Ган отодвинул тарелку.
— Думаешь, я чего-то не знаю о том старике? Ты ошибаешься. Он вечно ошивается в нашей части города. Просто тебе раньше везло, и ты на него не натыкалась. Тебе повезло еще и в том, что ты познакомилась с ним в хороший день. Он часто проходит мимо магазина дяди Хари. Обычно он пьян в стельку, и чем он пьянее, тем агрессивнее. Ковыляет мимо, потрясая кулаком, пристает ко всем прохожим и угрожает их поколотить. Хари выбегает и закрывает дверь, чтобы он не вломился в магазин.
— Не знаю, зачем Хари вообще понадобилось заводить магазин, — язвительно заметила я. — Ведь он не доверяет никому из покупателей! Того и гляди, наживет себе язву желудка. Почему бы ему не заняться чем-нибудь другим — таким делом, которое не привлекает шпану? В нашем квартале, например, не хватает химчистки.
Ганеш просиял:
— Мы с тобой могли бы…
— Нет, Ган, не могли бы!
— Химчистка — дело хорошее!
— Не выношу запаха химикатов, — решительно возразила я.
Мы возобновили давний спор. Все мы о чем-то мечтаем, как я и сказала Дафне. Ган мечтает о том, чтобы мы с ним вместе открыли какое-нибудь небольшое предприятие. Но при мысли о том, что я буду привязана к месту, меня передергивает. Какая же это мечта? Я прекрасно понимаю, из-за чего так психует Хари. Если мы с Ганешем тоже откроем магазинчик или химчистку, я скоро стану, как Хари, глотать травяные пилюли и доработаюсь до раннего инфаркта. Одна мысль о том, что я буду к чему-то привязана, наполняет меня, как говорят психологи, сильными негативными переживаниями, иными словами, пугает до дрожи.
Сейчас у меня нет ни работы, ни семьи. Зато у меня была — и есть — независимость, которую я ценю все больше и больше, когда вижу, какую цену платят другие за то, что отказались от своей независимости. Вот почему мы так хорошо спелись с Дафной. Ну а если ничем не владеешь, в том тоже нет ничего плохого. Если ты ничем не владеешь, значит, ничто не владеет тобой. Теперь у меня есть приличное жилье, но, кроме крыши над головой, у меня нет больше ничего. Кроме, конечно, такого друга, как Ган, что дорогого стоит.

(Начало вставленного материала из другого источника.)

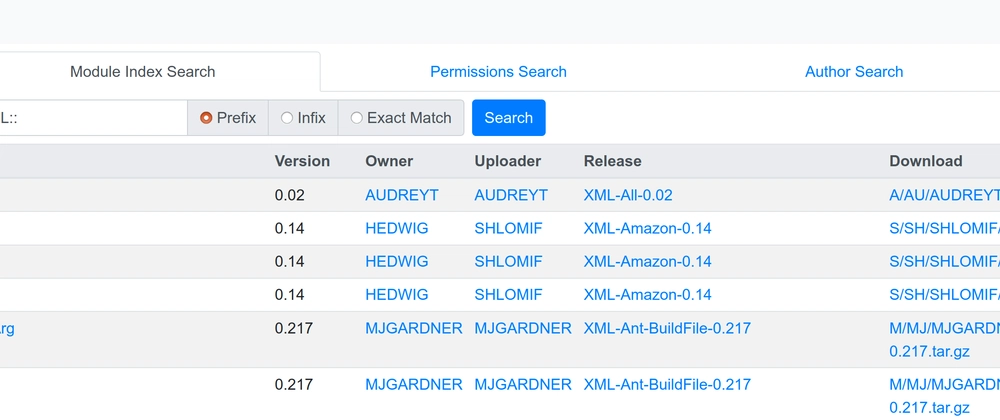Click the MJGARDNER uploader link in last row
Screen dimensions: 1000x420
(523, 384)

Но возьмем, к примеру, самого Ганеша. У него целая куча добрых, хороших, любящих родственников. И все они возлагают на него большие надежды. Чужие надежды — тяжелое бремя для любого человека. На меня никто никаких надежд не возлагает — точнее, уже не возлагает. Когда-то на меня возлагали надежды папа и бабушка Варади, но я их подвела. Мне очень стыдно, и я всю жизнь буду жалеть о том, что не оправдала их ожиданий, но поделать с этим уже ничего не могу. Прошлое изменить никому не дано. Можно лишь учиться на собственных ошибках, что тоже нелегко. «Учись на своих ошибках!» — говорят все с разной степенью самодовольства.